9. Security measures
Splashify Pro implements security measures appropriate to the risk, including:
- Encryption in transit — TLS 1.2 or higher for all API calls and SMTP submission to recipient mail servers (with opportunistic STARTTLS where the recipient supports it).
- Encryption at rest — Storage volumes encrypted with industry-standard algorithms (AES-256 or equivalent).
- Access control — Role-based access for Splashify Pro personnel; multi-factor authentication; principle of least privilege; audit logging of all administrative access.
- Secure development — Code review for all changes, automated vulnerability scanning, periodic penetration testing.
- Network controls — Network segmentation, firewall rules, intrusion detection.
- Backup and recovery — Encrypted backups with regular restore testing; documented disaster-recovery plan.
- Personnel — Background checks for all engineers handling production systems; mandatory annual security training.
10. Breach notification
In the event of a Personal Data Breach affecting Controller data, Splashify Pro will:
- Notify the Controller without undue delay and within 72 hours of becoming aware of the Breach.
- Provide all reasonable information necessary for the Controller to meet its own notification obligations under DPDP Act §8(6) (notify the Data Protection Board) and GDPR Articles 33 and 34 (notify the supervisory authority and, where required, the Data Subjects).
- Cooperate with the Controller’s investigation and remediation.

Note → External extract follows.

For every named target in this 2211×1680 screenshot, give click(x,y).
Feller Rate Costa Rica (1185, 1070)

The notification will include: nature of the Breach, categories and approximate number of Data Principals affected, categories and approximate number of records affected, likely consequences, and measures taken or proposed to address it.
11. Audits
The Controller may audit Splashify Pro’s compliance with this DPA:
- By reviewing third-party audit reports (SOC 2, ISO 27001) we publish on request.
- By submitting written questions and requesting documentary evidence; we respond within 30 days.

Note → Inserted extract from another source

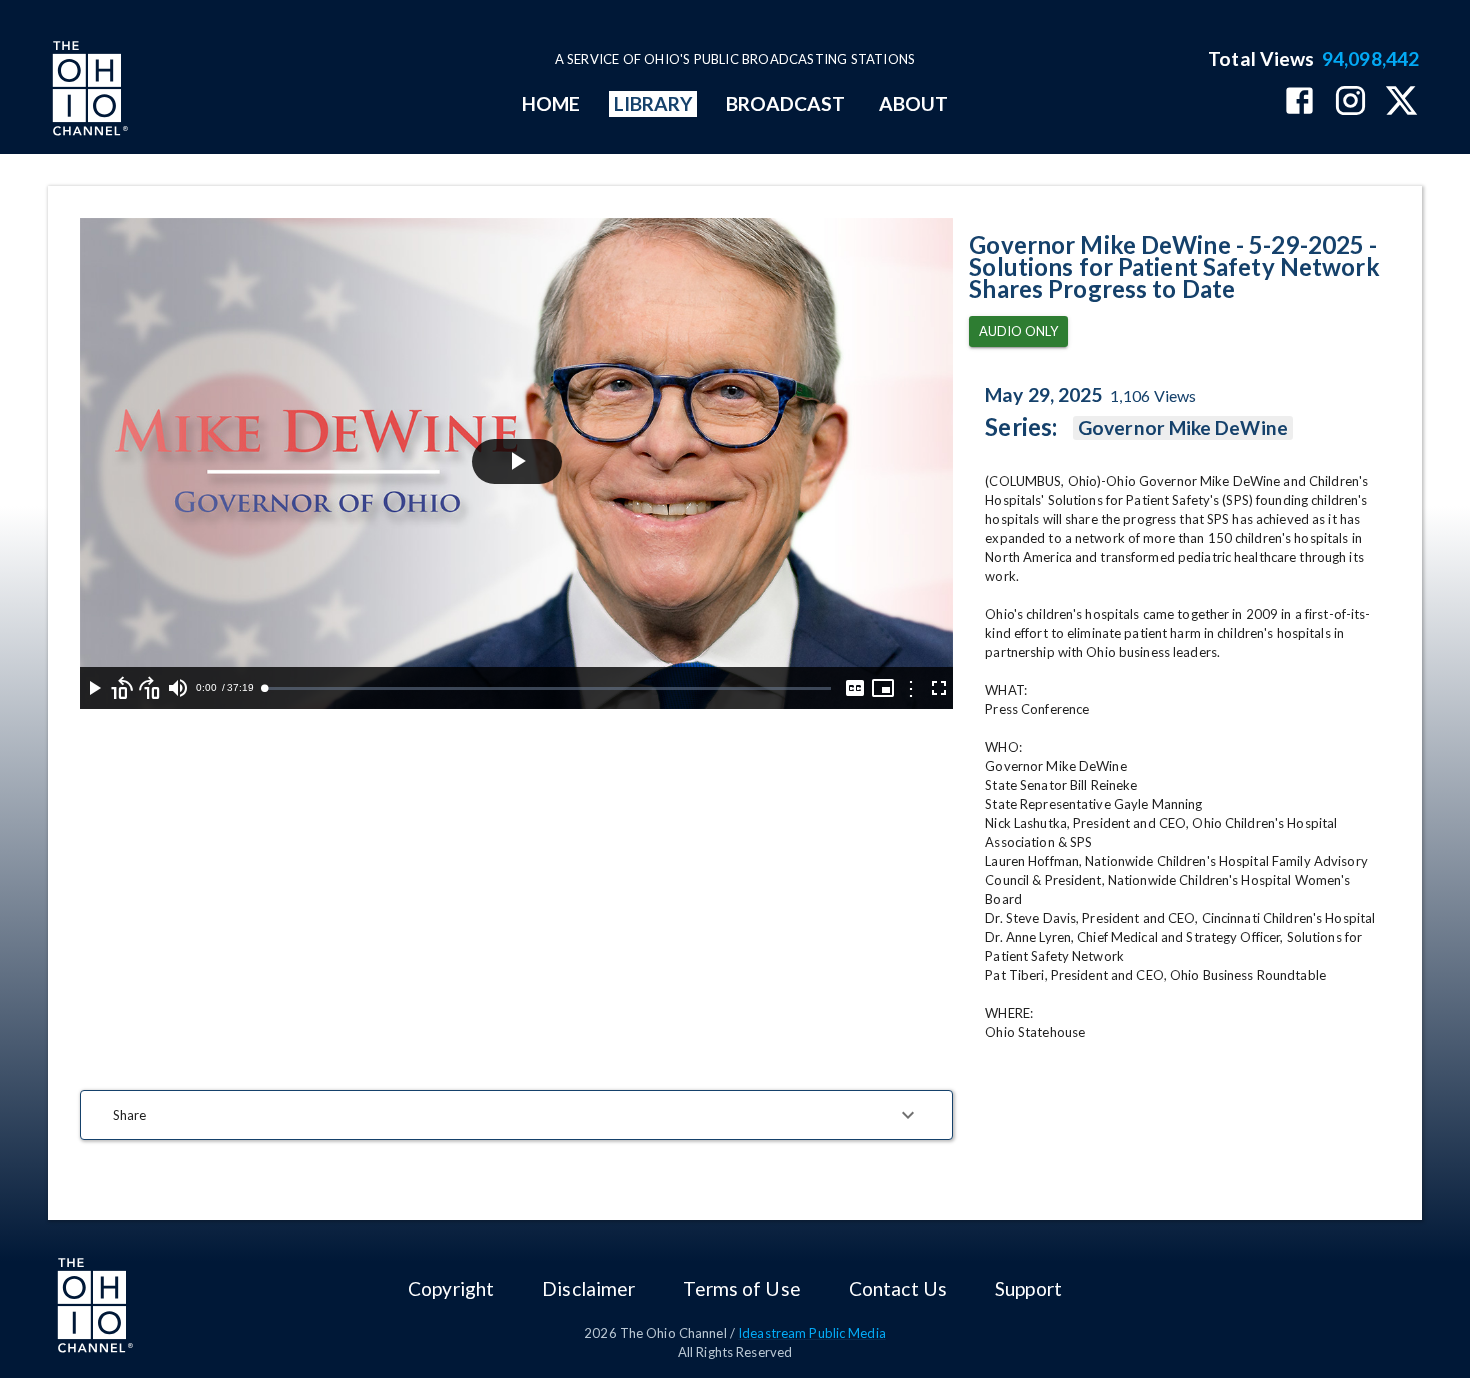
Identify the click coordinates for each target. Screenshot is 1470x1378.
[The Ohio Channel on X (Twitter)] (1401, 102)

- For Controllers processing high volumes of sensitive data, on-site audits can be arranged with 60 days’ notice and at the Controller’s expense, subject to confidentiality terms and reasonable scope limits.

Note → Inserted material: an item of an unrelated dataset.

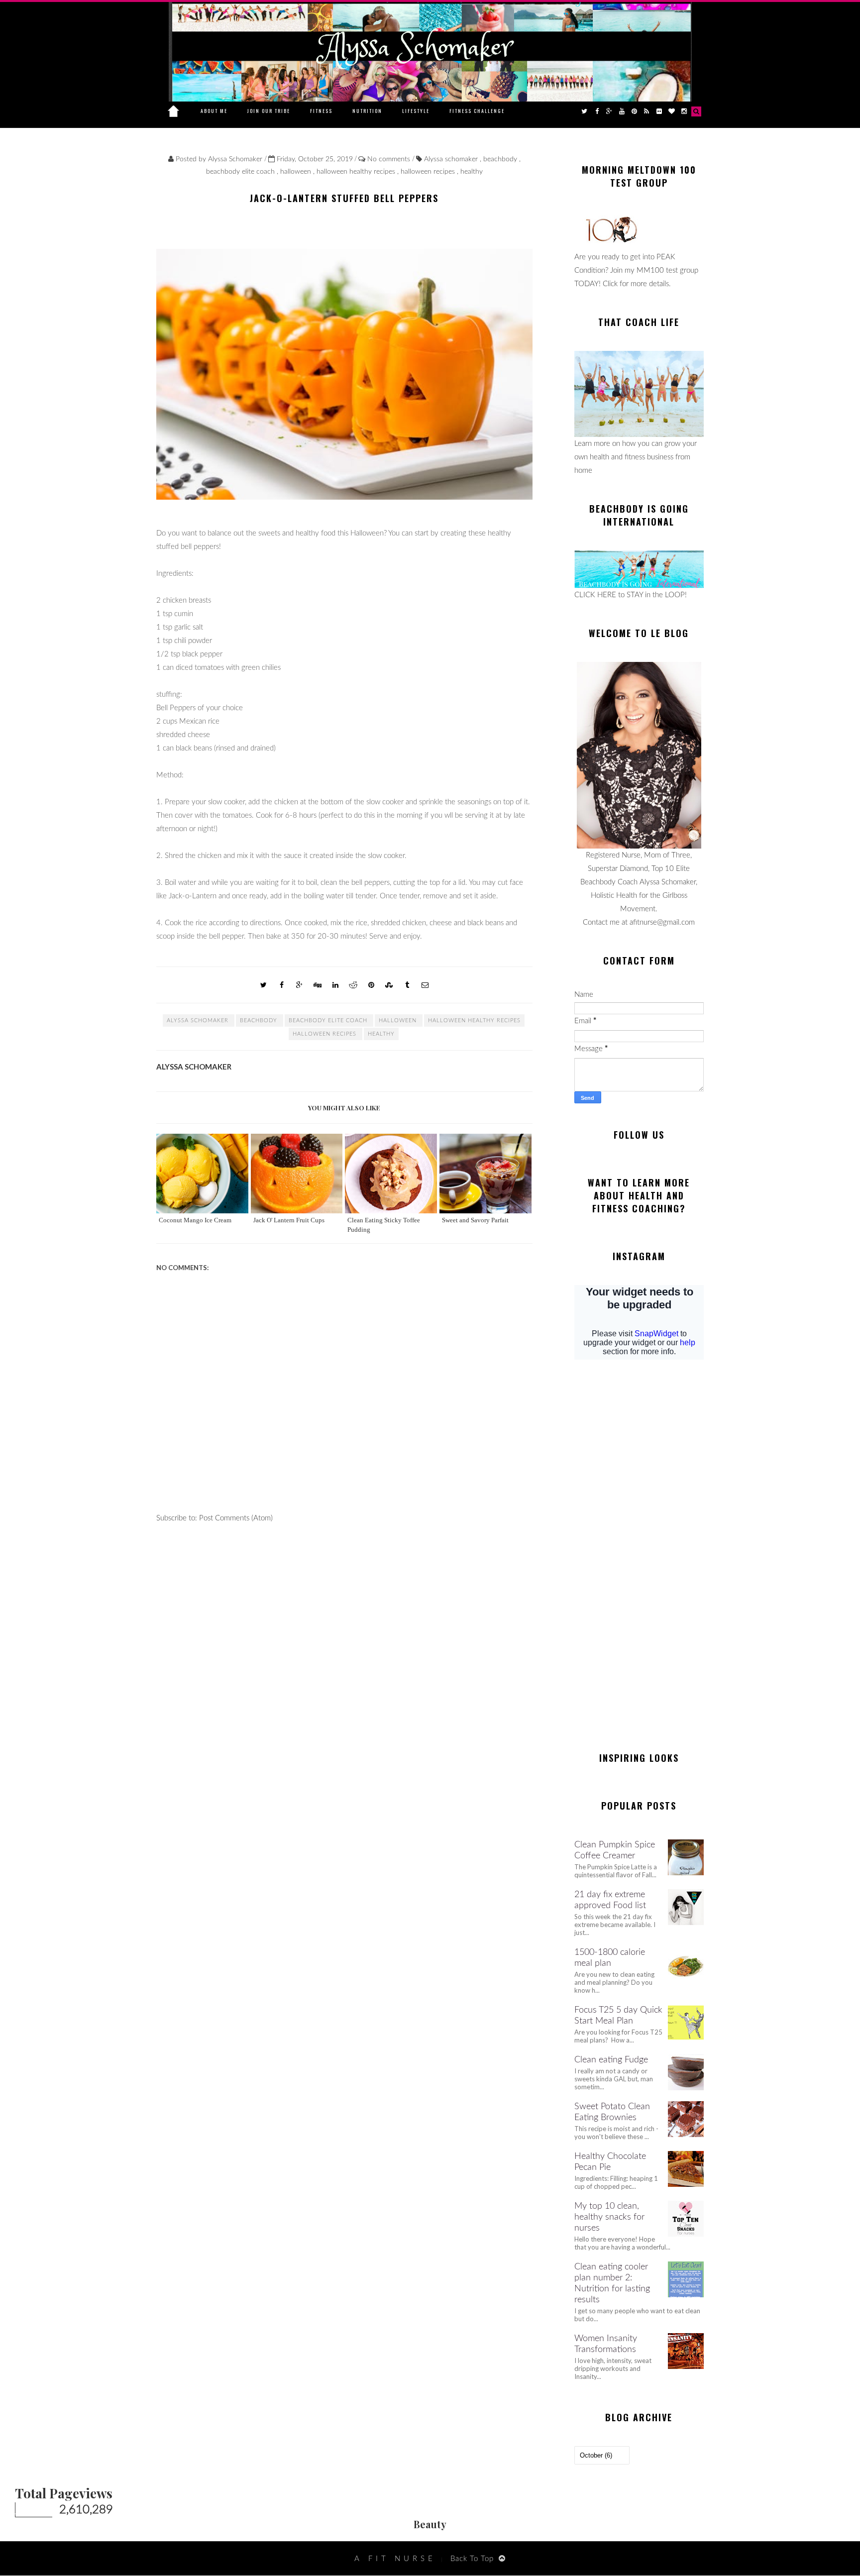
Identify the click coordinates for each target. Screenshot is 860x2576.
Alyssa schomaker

Audit rights do not extend to systems or data of other Controllers.
12. Liability
Liability for breaches of this DPA is governed by Section 13 of the API Terms of Service. In addition, Splashify Pro indemnifies the Controller for direct losses arising from Splashify Pro’s failure to comply with its Processor obligations under DPDP Act §8 and GDPR Article 28, subject to the cap and exclusions in the Terms of Service.
13. Termination
This DPA terminates automatically on termination of the API Terms of Service. The deletion obligation in §7 survives termination. The audit and breach-notification rights survive for 1 year after termination for events that occurred during the term.
14. Order of precedence
In case of conflict between this DPA and the API Terms of Service, this DPA prevails for matters of data protection. In case of conflict with mandatory provisions of the DPDP Act or GDPR, the law prevails.
15. Governing law
This DPA is governed by the laws of India. Disputes are subject to the exclusive jurisdiction of the courts of Kolkata, West Bengal, without prejudice to the Controller’s mandatory consumer or data-protection rights under the DPDP Act or GDPR.
Contact
| For | |
|---|---|
| Data-protection enquiries | dpo@splashifypro.in |
| Grievance Officer | grievance@splashifypro.in |
| Breach notifications | security@splashifypro.in |
| Sub-processor change objections | dpo@splashifypro.in |
By signing the API Terms of Service or sending your first request, you accept this DPA on behalf of yourself and any end-customer for whom you act.